RECORDS PROVIDED:
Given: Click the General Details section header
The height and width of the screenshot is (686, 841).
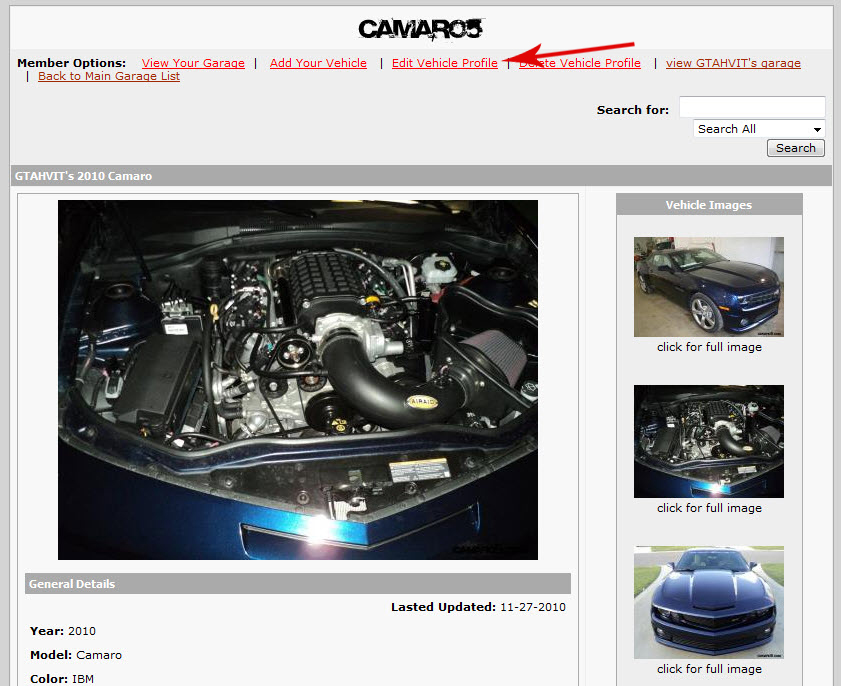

--

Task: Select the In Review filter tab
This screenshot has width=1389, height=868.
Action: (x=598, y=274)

EXERCISE AIM: Return everything from the line containing "Task: Select the In Review filter tab" down to the line containing "Action: (x=598, y=274)", reproduced exactly.

CORRECT RESPONSE:
Task: Select the In Review filter tab
This screenshot has width=1389, height=868.
Action: (x=598, y=274)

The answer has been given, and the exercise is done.